**** The records ****
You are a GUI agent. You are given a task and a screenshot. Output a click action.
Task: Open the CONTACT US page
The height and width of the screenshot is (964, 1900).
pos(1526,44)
****
**** The records ****
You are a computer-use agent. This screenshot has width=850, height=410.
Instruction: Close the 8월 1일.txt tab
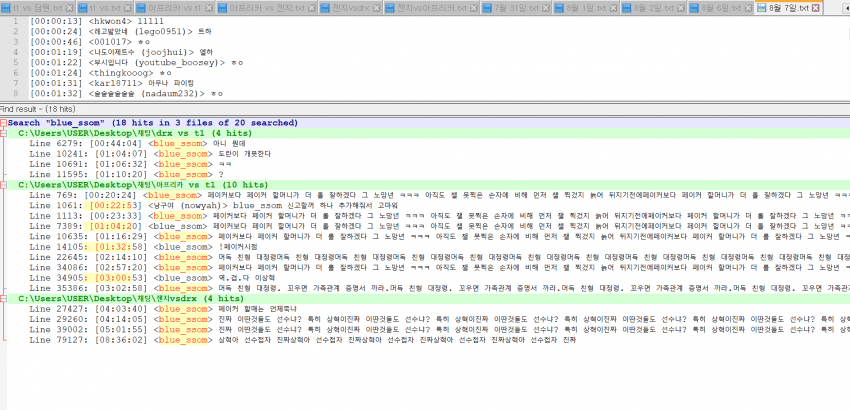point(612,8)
****
Shift the data from the line containing "You are a computer-use" through the line containing "point(612,8)" by writing out every one of those lines in full, with 73 added to each coordinate in the answers. Leave the pictures out.

**Response for this exercise**
You are a computer-use agent. This screenshot has width=850, height=410.
Instruction: Close the 8월 1일.txt tab
point(685,81)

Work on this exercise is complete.